Under field conditions, where an insect may move to a different grape cultivar or species by flying at the adult stage, any variation may facilitate the movement of bacteria (including plant endophytes) from plant to plant. The suggested bacterial movement could be particularly relevant in the case of adult S. titanus flying from wild to cultivated vines [15,19,21], considering that American vines are regarded as a preferred host [38]. This is in addition to other agronomic factors, such as the absence of insecticide treatments outside vineyards, where wild vines are mainly found. The extent to which S. titanus can modulate the plant microbiome by transferring bacteria from wild to cultivate vines is currently unknown, as well as the possible effect on the plant health. However, significant local variations cannot be excluded. Moreover, the moderate yet significant microbial differentiation observed here supports the hypothesis that microbiome plasticity could contribute to confer a degree of ecological versatility upon S. titanus. If this hypothesis was confirmed, any microbiome divergence may affect leafhopper efficiency in transmitting FD phytoplasma [48]; therefore, additional studies are needed to further investigate this issue.
Taken together, our results increase our knowledge on the adaptation of S. titanus to different Vitis species and suggest a moderate involvement of plant microbiome in this process. The spread of FD in Europe is due to the efficient adaptation of a Palearctic phytoplasma to a Nearctic vector [16]. Interactions between the phytoplasma, the insect vector, and the host plant may not be driven only by genetic compatibility, but also by factors related to the microbiome of S. titanus. These factors may include facultative symbionts, such as Cardinium, which were acquired after the invasion of Europe and that may have favored certain insect genotypes, for example, through reproductive manipulation.
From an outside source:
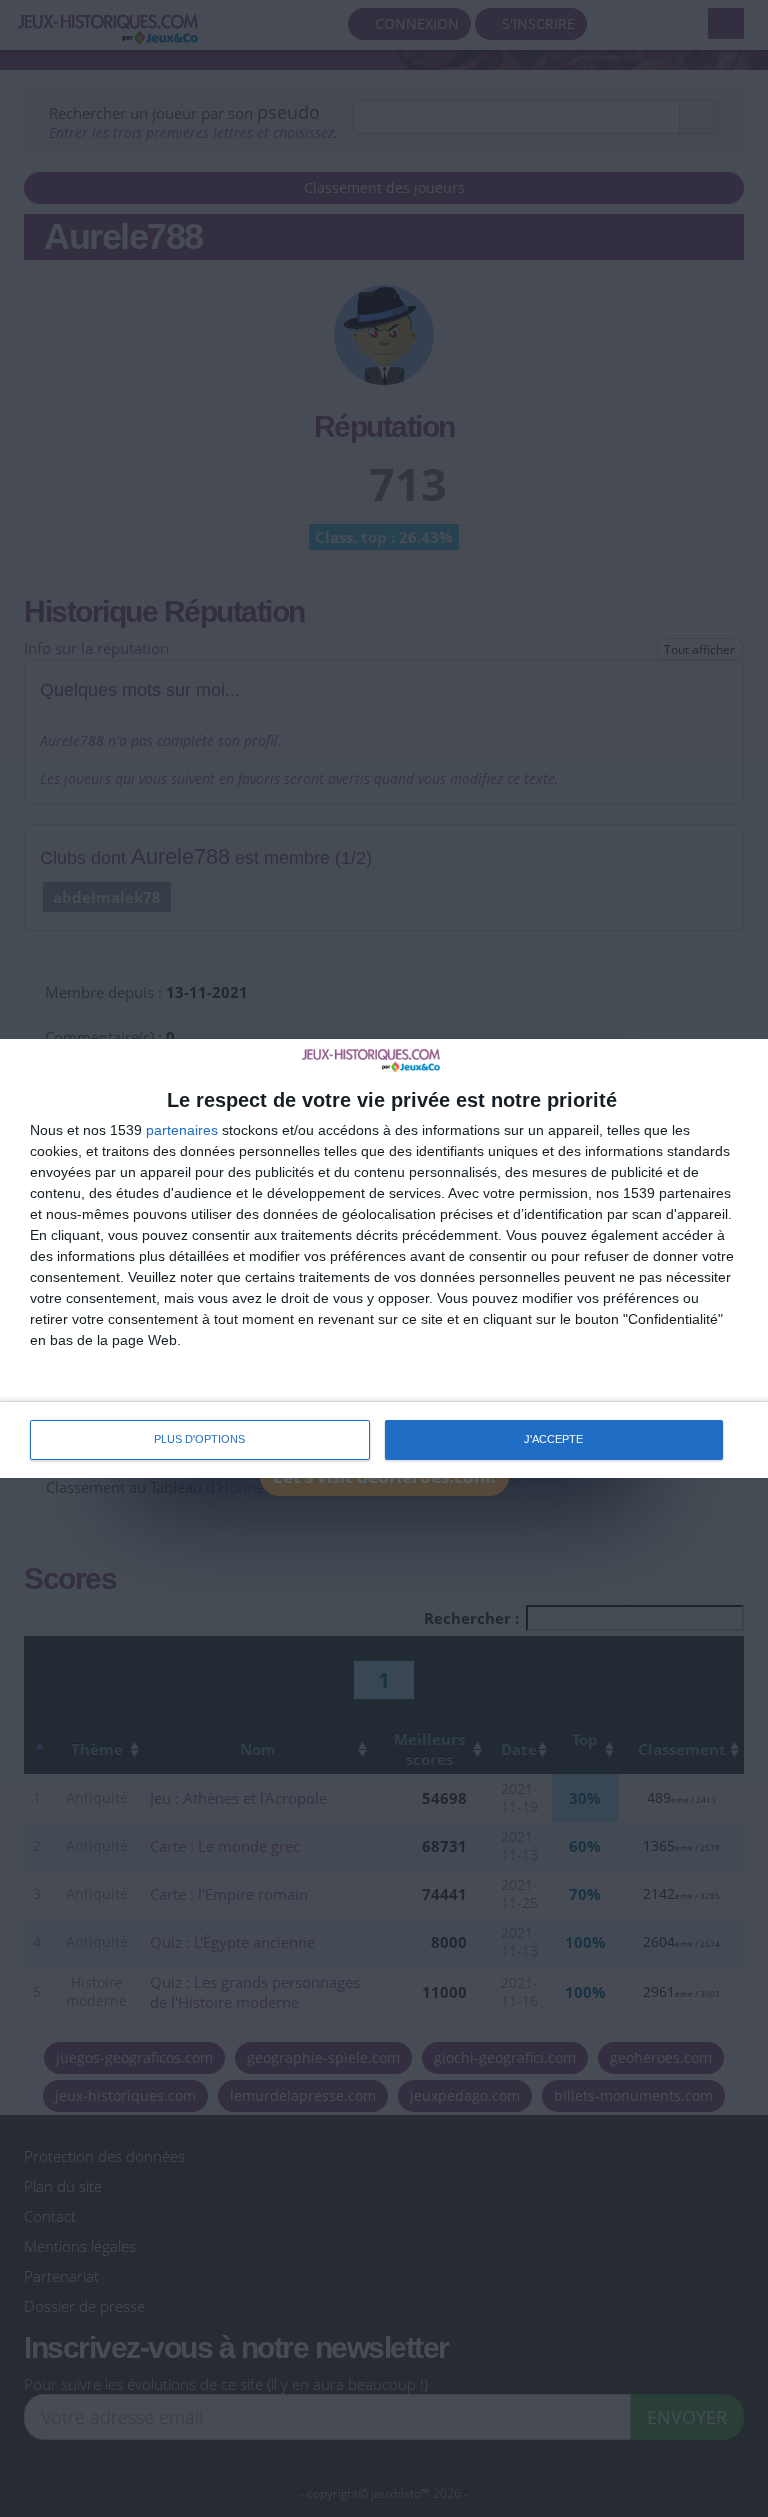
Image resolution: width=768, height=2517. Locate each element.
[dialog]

Our results highlight the need for future investigations into how agroecosystem management in vineyards and surrounding areas could affect the insect microbiome, and whether this could mitigate FD spread.

Supplementary Materials

The following supporting information can be downloaded at: https://www.mdpi.com/article/10.3390/insects16111144/s1, Figure S1: Taxonomic composition of Scaphoideus titanus microbiome at the genus level; Figure S2: Samples heatmap of the 35 most abundant ASVs after removal of ASV1 and ASV2. Dataset was log2 transformed and clustered by Euclidean distances.

Author Contributions

Conceptualization, A.A. (Andrea Arpellino), E.G. and A.A. (Alberto Alma); methodology, A.A. (Andrea Arpellino), E.G., A.A. (Alberto Alma) and A.M.A.E.; validation, E.G. and A.A. (Alberto Alma); formal analysis, A.A. (Andrea Arpellino) and A.M.A.E.; investigation, A.A. (Andrea Arpellino); resources, A.A. (Alberto Alma); data curation, A.A. (Andrea Arpellino), A.M.A.E. and E.G.; writing—original draft preparation, A.A. (Andrea Arpellino); writing—review and editing, E.G., A.M.A.E. and A.A. (Alberto Alma); visualization, A.A. (Andrea Arpellino) and E.G.; supervision, E.G. and A.A. (Alberto Alma); project administration, E.G. and A.A. (Alberto Alma); funding acquisition, A.A. (Alberto Alma). All authors have read and agreed to the published version of the manuscript.

Funding

This research was partially funded by the Agritech National Research Center that received funding from the European Union Next-GenerationEU (PIANO NAZIONALE DI RIPRESA E RESILIENZA (PNRR)—MISSIONE 4 COMPONENTE 2, INVESTIMENTO 1.4—D.D. 1032 17/06/2022, CN00000022). This manuscript reflects only the authors’ views and opinions, neither the European Union nor the European Commission can be considered responsible for them.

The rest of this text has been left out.